Beginning with the line in which "Given: Click Piedras" appears, transcribe each line word for word until the records end. Do not include pictures.

→ **RECORDS TO USE**:
******

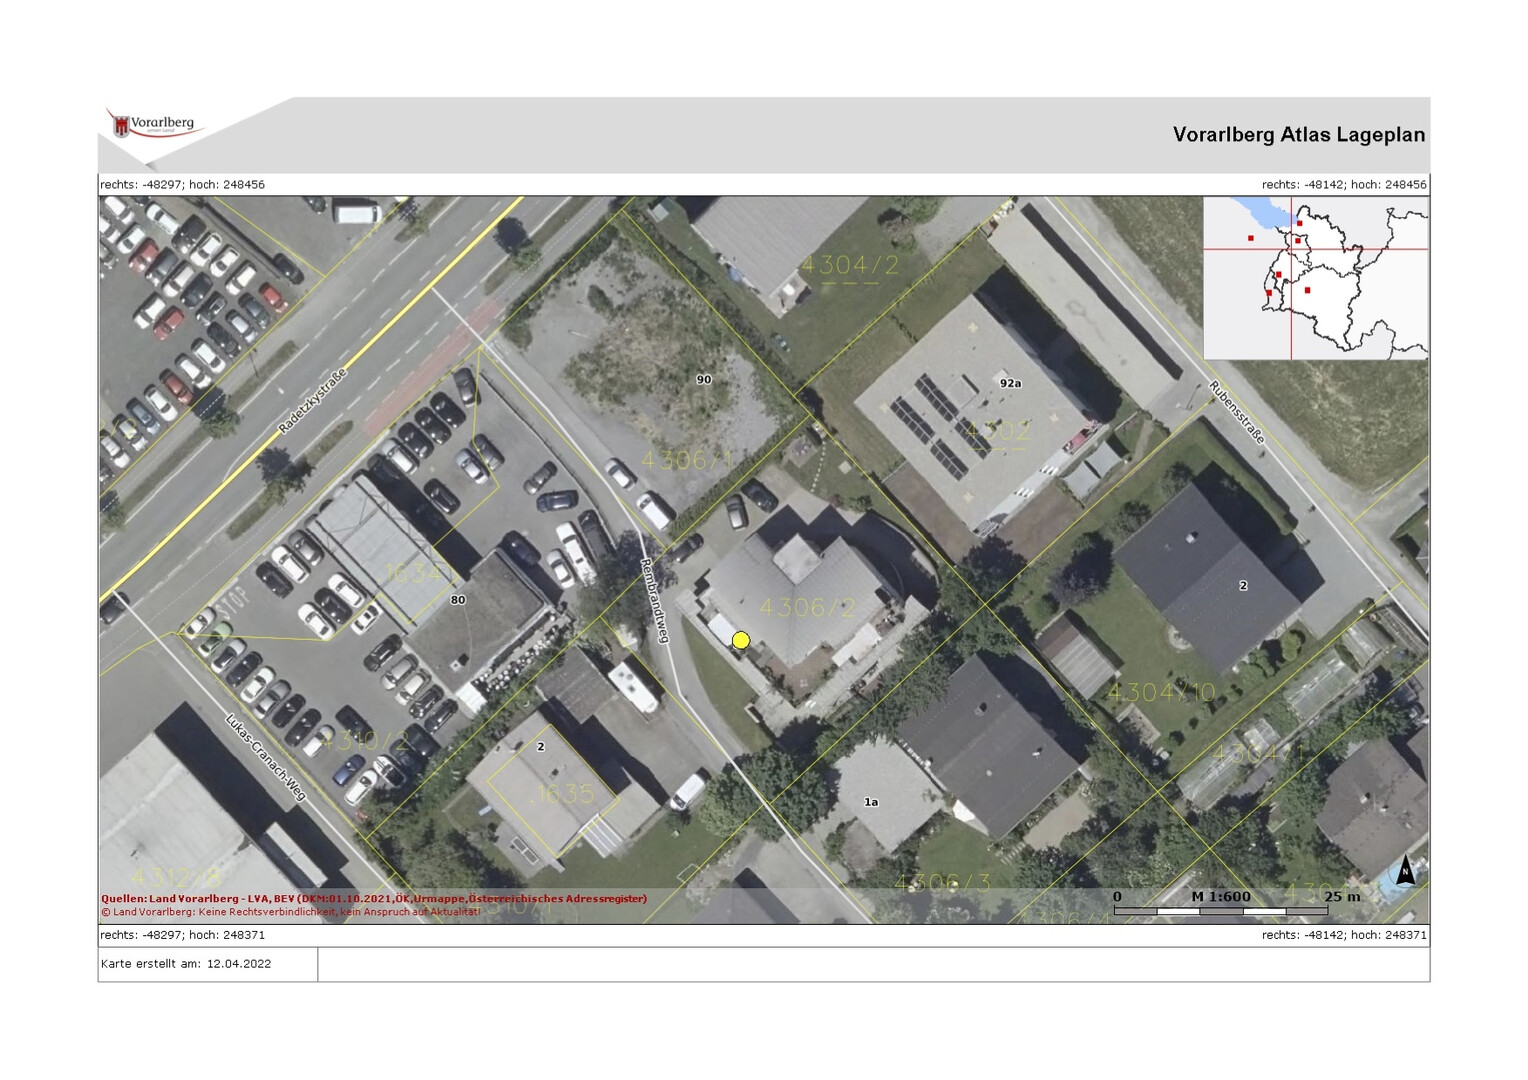The image size is (1528, 1080).
Task: Select the Lukas-Cranach-Weg street label
Action: click(265, 756)
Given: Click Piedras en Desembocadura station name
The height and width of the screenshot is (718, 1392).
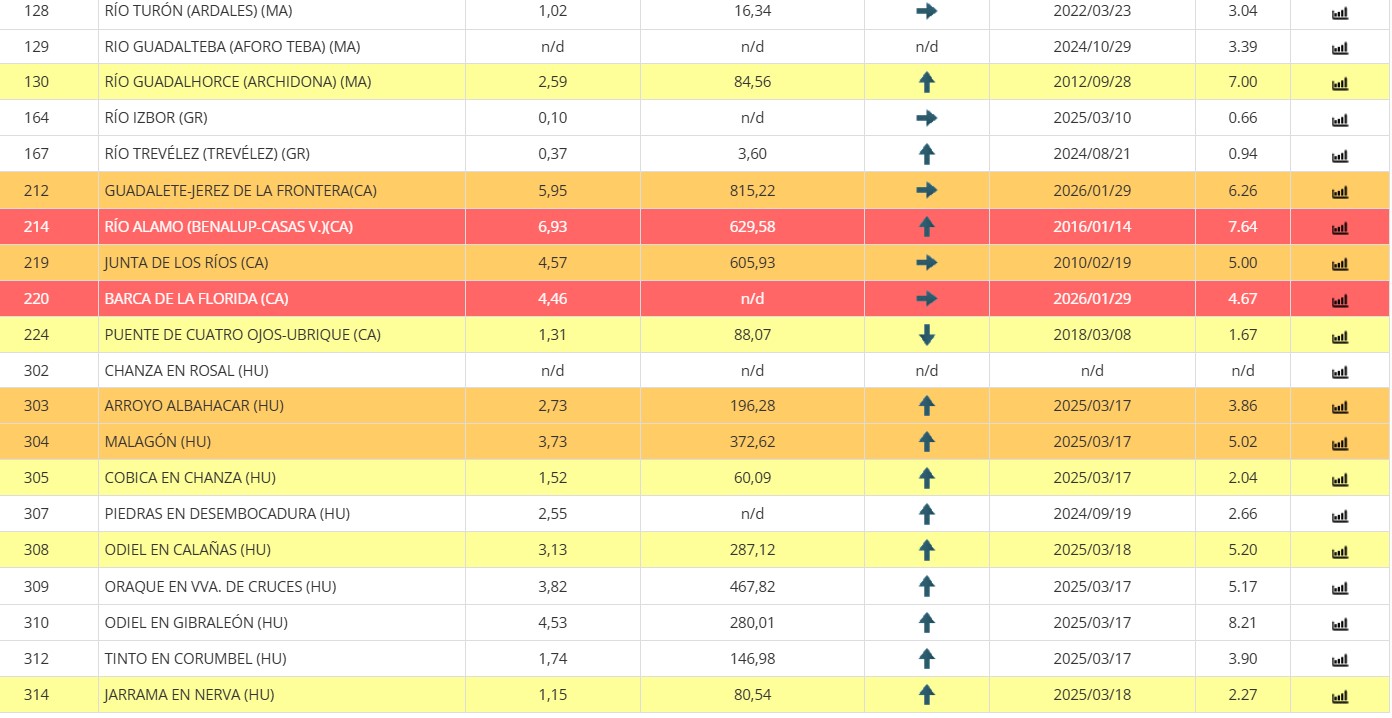Looking at the screenshot, I should 227,514.
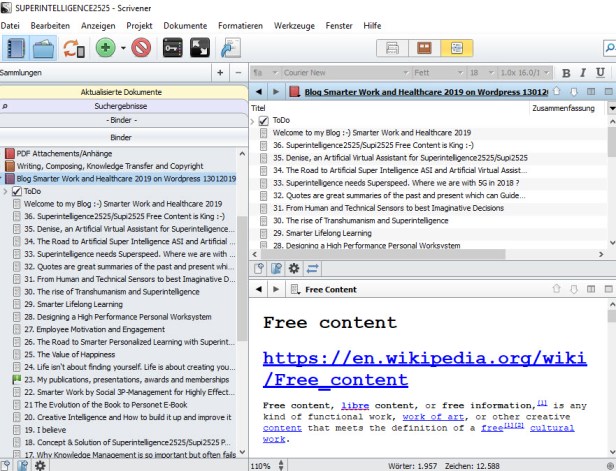Toggle the Binder panel icon
The height and width of the screenshot is (471, 616).
(x=16, y=47)
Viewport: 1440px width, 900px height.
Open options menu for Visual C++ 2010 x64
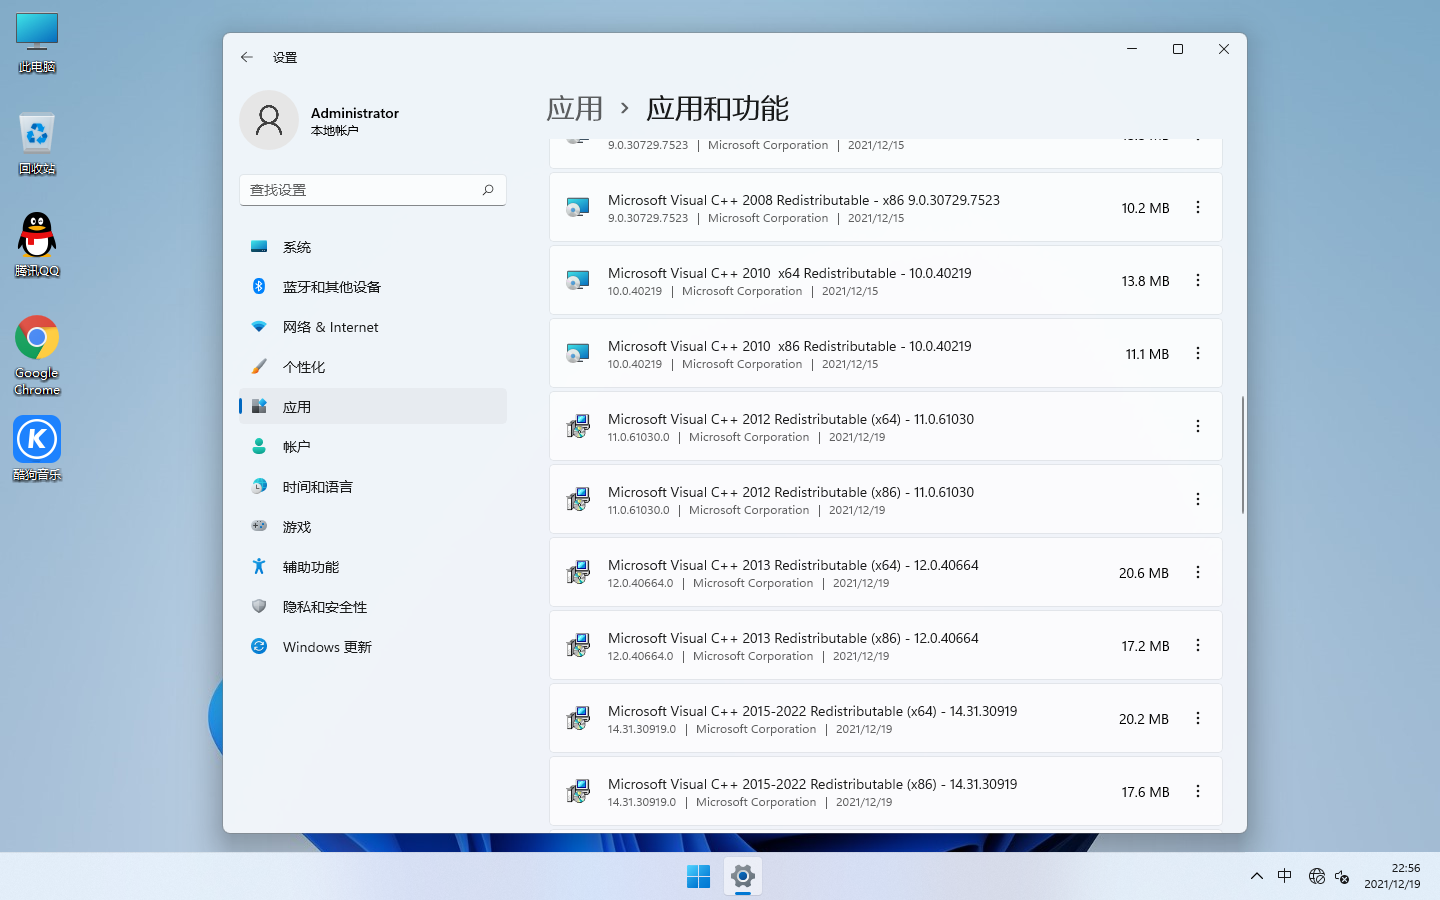1198,280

******

→ **OUTPUT FOR THIS TASK**:
Given: Click Piedras en Desembocadura station name
The height and width of the screenshot is (718, 1392).
Looking at the screenshot, I should 227,514.
Toggle the Binder panel icon
The height and width of the screenshot is (471, 616).
(x=16, y=47)
Viewport: 1440px width, 900px height.
Open options menu for Visual C++ 2010 x64
1198,280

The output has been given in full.